The only rule: No red.
“He thinks it’s bad luck. It’s hilarious.”
When it comes to putting your money where your mouth — or taste — is, you can’t be too careful.
Skene has lots of plans for the future. She’d like to find a niche in the wedding flower circuit, work out of a studio and set up a direct line to New York for local, farm-fresh flowers. She knows her worth, enough not to shrink away from standing up for her ability, a trap that young women often fall into.
“I’m good at this,” she says. “And I’m not going to make any excuses for it, or saying that I am.”
Nor is she likely to forget where she came from.
“I basically grew up in their dining room,” she says of Vetri.
The largest vase in the restaurant gets a new look. / Thom Carroll, Staff PhotographerIn a nod to the kitchens that helped raise her, Skene intends to stage/apprentice – work for experience, not money – at a local flower shop in the new year.
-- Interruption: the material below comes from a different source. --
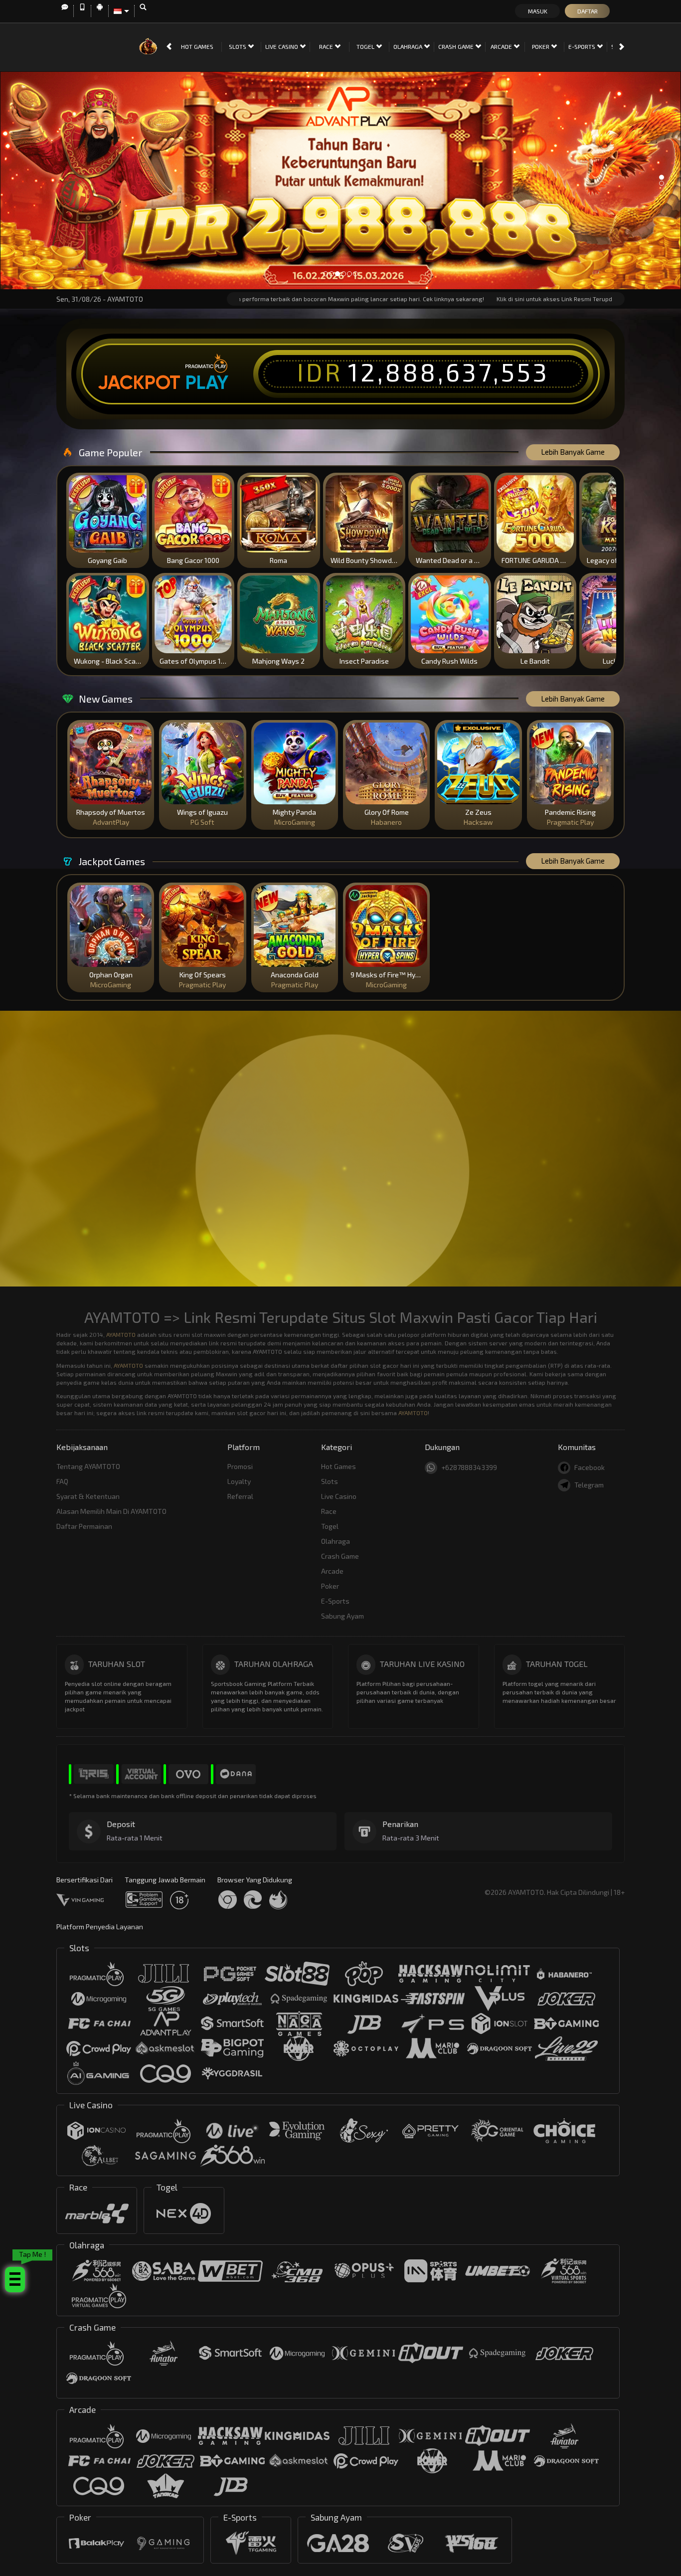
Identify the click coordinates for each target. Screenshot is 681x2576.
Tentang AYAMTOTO (88, 1466)
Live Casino (282, 46)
Losing talent is a drawback for any restaurant that positions itself as a launchpad for others’ success. But for Skene, staying in the “family” is still a part of the plan. Vetri will likely continue outsourcing seasonal decorations to her until that elusive interior design position becomes available. Until then, though, the door’s always open.
“You know, I want my kids to go to college one day and start a life,” says Benjamin. "But if they ever stumble, they can come back.”
Full disclosure: The author worked at Osteria in 2014.